Work-Life Balance | New EU regulation

Helena Braga Marques and Joana de Sá write about the Work-life Balance Initiative, one of the deliverables of the European Pillar of Social Rights.

One of the deliverables of the European Pillar of Social Rights is the Work-life Balance Initiative, which addresses the work-life balance challenges faced by working parents and carers.

Following the withdrawal of the Maternity Leave Directive, the European Commission decided to take a broader approach in addressing women's underrepresentation in the labour market, and the Council adopted, a Directive on Work-Life Balance for parents and carers which aims to increase the participation of women in the labour market and the take-up of family-related leave and flexible working arrangements.
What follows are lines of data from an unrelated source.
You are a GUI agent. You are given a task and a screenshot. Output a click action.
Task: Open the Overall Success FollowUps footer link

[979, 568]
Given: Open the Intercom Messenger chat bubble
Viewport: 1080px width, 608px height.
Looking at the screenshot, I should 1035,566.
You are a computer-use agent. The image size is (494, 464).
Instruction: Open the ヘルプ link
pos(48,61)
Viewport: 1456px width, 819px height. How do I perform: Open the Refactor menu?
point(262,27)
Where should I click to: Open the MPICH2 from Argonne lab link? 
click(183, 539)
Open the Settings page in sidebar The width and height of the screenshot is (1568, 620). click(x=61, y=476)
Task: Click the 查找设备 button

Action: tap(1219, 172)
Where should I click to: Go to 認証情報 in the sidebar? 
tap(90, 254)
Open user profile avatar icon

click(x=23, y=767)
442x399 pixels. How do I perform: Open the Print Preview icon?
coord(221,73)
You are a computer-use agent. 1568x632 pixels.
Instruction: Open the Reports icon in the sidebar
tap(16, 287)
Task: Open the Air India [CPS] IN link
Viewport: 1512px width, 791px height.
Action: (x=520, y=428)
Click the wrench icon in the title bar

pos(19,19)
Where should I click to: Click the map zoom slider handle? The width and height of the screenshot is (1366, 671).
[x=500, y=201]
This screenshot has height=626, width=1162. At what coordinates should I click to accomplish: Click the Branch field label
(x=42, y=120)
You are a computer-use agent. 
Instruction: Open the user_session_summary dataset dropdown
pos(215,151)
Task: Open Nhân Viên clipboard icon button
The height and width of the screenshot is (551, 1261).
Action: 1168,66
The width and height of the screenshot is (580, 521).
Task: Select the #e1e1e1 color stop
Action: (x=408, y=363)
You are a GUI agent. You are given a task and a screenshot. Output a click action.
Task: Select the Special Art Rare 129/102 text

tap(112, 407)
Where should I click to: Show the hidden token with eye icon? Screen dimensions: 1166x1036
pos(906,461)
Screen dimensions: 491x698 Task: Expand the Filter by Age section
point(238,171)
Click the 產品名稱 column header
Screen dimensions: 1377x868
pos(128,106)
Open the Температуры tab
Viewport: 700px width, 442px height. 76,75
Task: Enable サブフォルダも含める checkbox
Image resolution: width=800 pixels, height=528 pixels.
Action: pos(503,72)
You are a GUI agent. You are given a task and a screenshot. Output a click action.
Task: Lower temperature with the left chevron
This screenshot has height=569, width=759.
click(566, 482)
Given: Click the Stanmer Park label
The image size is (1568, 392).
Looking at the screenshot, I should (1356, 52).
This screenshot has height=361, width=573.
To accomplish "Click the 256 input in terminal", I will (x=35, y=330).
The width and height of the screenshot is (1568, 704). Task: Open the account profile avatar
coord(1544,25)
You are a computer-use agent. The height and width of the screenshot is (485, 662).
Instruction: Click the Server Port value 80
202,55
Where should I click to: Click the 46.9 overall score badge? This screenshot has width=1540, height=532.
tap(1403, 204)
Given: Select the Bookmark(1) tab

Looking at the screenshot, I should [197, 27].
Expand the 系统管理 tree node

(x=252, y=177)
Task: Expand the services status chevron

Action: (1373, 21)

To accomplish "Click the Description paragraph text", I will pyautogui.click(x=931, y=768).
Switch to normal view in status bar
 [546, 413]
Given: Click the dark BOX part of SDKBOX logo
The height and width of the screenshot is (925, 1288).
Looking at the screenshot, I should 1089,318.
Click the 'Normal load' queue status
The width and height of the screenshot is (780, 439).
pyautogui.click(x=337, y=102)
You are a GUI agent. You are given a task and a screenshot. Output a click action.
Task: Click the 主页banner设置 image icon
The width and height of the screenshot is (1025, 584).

Work-life balance policies intent to contribute to the achievement of gender equality by promoting the participation of women in the labour market, the equal sharing of care responsibilities between men and women, and closing gender gaps in earnings and pay.

The Work-life Balance Directive introduces a set of legislative actions designed to modernise the existing EU legal and policy frameworks, with the aims of:

  • better supporting a work-life balance for parents and carers,
  • encouraging a more equal sharing of parental leave between men and women, and
  • addressing women’s underrepresentation in the labour market.

As main elements of the Directive we have:

  • paternity leave - fathers or second parents will be able to take at least 10 working days of leave around the time of birth of a child paid at a level equal to that currently set at EU level for maternity leave (in line with article 11 of Council Directive 92/85/EEC). The right to paternity leave will not be subject to a prior service requirement. However, the payment of paternity leave can be subject to a six-month prior service requirement. Member states with more generous parental leave systems will be able to keep their current national arrangements;
  • parental leave - an individual right to 4 months of parental leave, from which 2 months are non-transferable between the parents and are paid. The level of payment and the age limit of the child will be set by member states;
  • carers' leave - a new concept at EU level for workers caring for relatives in need of care or support due to serious medical reasons. Carers will be able to take 5 working days per year. Member states may use a different reference period, allocate leave on a case-by-case basis, and may introduce additional conditions for the exercise of this right;
  • flexible working arrangements - the right for parents to request these arrangements has been extended to include working carers.




  • No minimum standards for paternity leave at EU level.
  • Working fathers will be able to take at least 10 working days of paternity leave around the time of birth of the child.
  • Paternity leave will be compensated at least at the level of sick pay.

  • At least 4 months per parent, out of which 1 month is non-transferable between parents.
  • No minimum rules on allowance/payment.
  • Parents can request to take the leave in flexible forms (full-time, part-time or in a piecemeal way).
  • The 2 non-transferable months of parental leave will be compensated at a level set by Member States.

  • No minimum standards for carers at EU level (except “force majeure” allowing to take short time off for imperative and unexpected family reasons).
  • All workers will have the right to 5 working days of carers’ leave per year.
Working Arrangements
  • Right to request reduced and flexible working hours upon return from parental leave.
  • Right to request part-time work for all workers.
  • All working parents with children up to at least 8 years old and all carers will have the right to request the following flexible working arrangements:
  1. reduced working hours
  2. flexible working hours
  3. flexibility on the place of work.

We have no doubt that this new legislation will benefit individuals, companies and all the society.

  • Parents and carers will profit from a better work-life balance. Moreover, the foreseen increase in women’s employment, their higher earnings and career progression will positively impact their and their families' economic prosperity, social inclusion and health.
  • Companies will benefit from a wider talent pool and a more motivated and productive labour force, as well as from less absenteeism. The rise in women’s employment will also contribute to addressing the challenge of demographic ageing and ensuring Member States' financial stability.

The Directive, which was passed by the European Parliament in April 2019, entered into force on 1 August 2019. Member States now have three years to adopt the laws, regulations and administrative provisions necessary to comply with the Directive.